15 años después de la emotiva confesión de Zennkevitch, en otras palabras, miles de buceos más tarde, nuestra Sociedad organizó uno de los exitosos “Días de compromiso” en Houston, Texas, el 12 de febrero de 1977 durante el día entero 12.000 personas celebraron conmigo nuestro hermoso planeta, nuestro mar en peligro, pero vivo. Los momentos que más disfruté de nuestros Días de compromiso fueron organizados por nuestro amigo Mose Richards, que trata a los niños con su corazón. Hubo hasta 1500 niños reunidos en un salón, la mayoría de ellos sentados informalmente sobre el piso.

Caminé despacio a través del bullanguero enjambre, sosteniendo el micrófono, contestando tantas preguntas como pude. Ahí estaba la gente del mañana desinhibida, entusiasta, espontánea. Una chiquita se tiró en mis brazos, apretándose a mí tan fuerte que tuve que hacerle cosquillas para soltarme de su abrazo. Otra había traído para mí dos flores, pero me entregó solo una porque dijo quería quedarse con la otra. Las preguntas oscilaron desde una nena de dos años diciendo: “Capitán Cousteau, ¿cuántos peces hay en el mar?, hasta una muchachita de 10 años interrogando: “Yo también fundé una sociedad para proteger a las ballenas. Tengo 40 miembros. ¿Cuántos tiene usted?”. Un chico de ocho años estuvo severamente serio cuando preguntó: “Para el artículo del Saturday review, ¿cuáles fueron sus fuentes de información?” Por lo demás, la mayoría de las preguntas se refirieron a tiburones, delfines, técnicas de buceo o conservación. Cuando la deliciosa hora había pasado, salí de ahí una vez más, consciente de que gracias a la televisión y a la educación moderna, los niños de hoy saben más sobre el mar que sus padres. Gracias a ellos, el futuro lucía brillante camino al auditorio cercano donde tenía que hablar. Alguien tocó mi hombro. Era Jim Tarr, líder de uno de los talleres de nuestros Días de compromiso, voluntario en el hospital vecino. El instituto AMD Anderson de Tumor y Cáncer dirigido por el doctor Lee Clark. “Capitán —dijo— me gustaría que usted viniese mañana a visitar el sexto piso del instituto. Por favor, venga a verse con nuestros pequeños pacientes. Son niños en la etapa terminal de su cáncer. Sería su última alegría, por favor, capitán.”

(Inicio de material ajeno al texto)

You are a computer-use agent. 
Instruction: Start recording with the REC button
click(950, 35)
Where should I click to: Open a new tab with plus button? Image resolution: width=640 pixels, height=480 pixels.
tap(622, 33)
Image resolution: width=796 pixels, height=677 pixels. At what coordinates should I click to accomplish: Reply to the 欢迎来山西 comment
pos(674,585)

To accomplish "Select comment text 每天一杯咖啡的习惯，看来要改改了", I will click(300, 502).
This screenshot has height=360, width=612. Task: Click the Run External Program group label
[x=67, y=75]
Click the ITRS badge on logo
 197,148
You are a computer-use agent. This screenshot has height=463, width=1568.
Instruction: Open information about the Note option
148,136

La muchedumbre circundante, el ruido, los rostros que me miraban me ayudaron a sobreponerme del shock. Tenía que viajar temprano al día siguiente, pero cambiaría el vuelo. Sí, iré a la mañana siguiente.

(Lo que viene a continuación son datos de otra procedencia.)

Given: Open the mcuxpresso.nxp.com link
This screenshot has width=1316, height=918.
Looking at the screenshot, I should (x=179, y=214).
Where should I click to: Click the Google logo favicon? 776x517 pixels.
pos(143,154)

Jim Tarr me acompañó al espantoso sexto piso del ultramoderno instituto cancelológico. En la primera sala estaban reunidos una docena de jóvenes entre 10 y 15 años. Eran los que todavía podían caminar por ahí. Pero la ciencia médica había agotado su capacidad y nada podía hacer para impedir el inevitable destino de esos jóvenes pacientes terminales. El contraste con la exuberancia del día anterior era escalofriante. Traté de resultar entretenido. Hablé del mar, los delfines, las ballenas, mi barco, mis proyectos. Les pregunté si habían visto mis películas. Si sabía nadar, solo contestaron sí o no, permaneciendo pavorosamente serios. Algunos de ellos habían perdido el cabello. Un Yul Brinner de 12 años me miraba fijo patéticamente, como si me estuviese reprochando la responsabilidad de su condición. Sentí que indudablemente sería responsable si me callaba la boca. Mi visita a la otra sala fue todavía más deprimente. Allí, acunados por sus padres sin esperanza, los niños estaban en la etapa final. Rehusaron, mirarme o escucharme vueltos hacia la pared, temblaban débilmente y lloriqueaban.

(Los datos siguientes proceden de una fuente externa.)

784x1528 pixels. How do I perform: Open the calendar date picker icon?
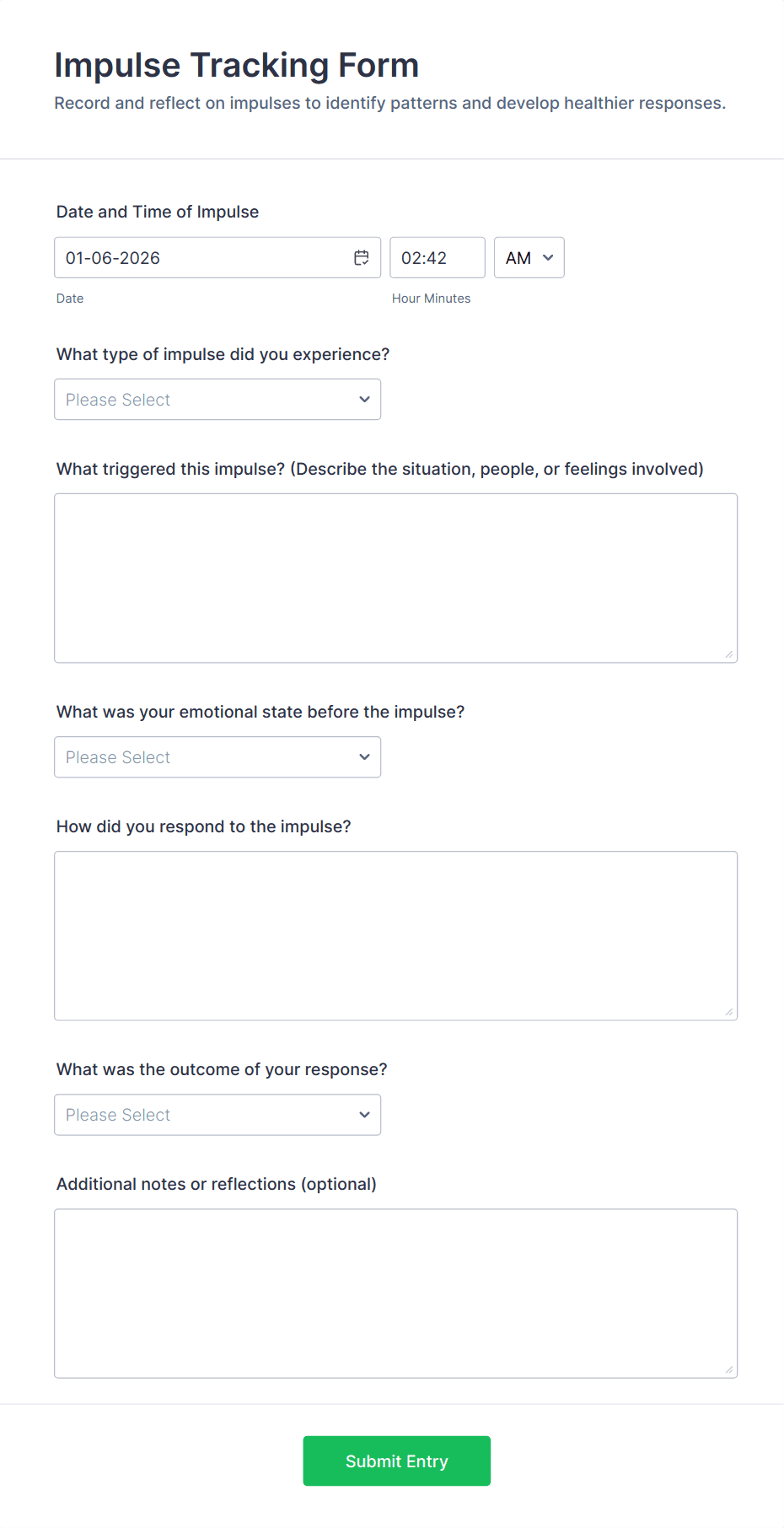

Cuando salí de ahí, llevaba para siempre en mis oídos los dolidos gemidos de esos niños. Aproximadamente 70% de los casos de cáncer se deben a causas ambientales, nos dijo más tarde el doctor Frank Rauscher, Vicepresidente para la Investigación de la Sociedad Norteamericana del Cáncer. ¿Cuántos de esos niños sin esperanza eran víctimas demoradas de la trágica decisión de experimentar bombas megatónicas en 1962 y 1963, como me lo reveló el profesor Zennkevitch?

Que todos los que toman decisiones referidas a planes nucleares hagan ojalá una humilde visita a alguno de los muchos sextos pisos de los hospitales del mundo.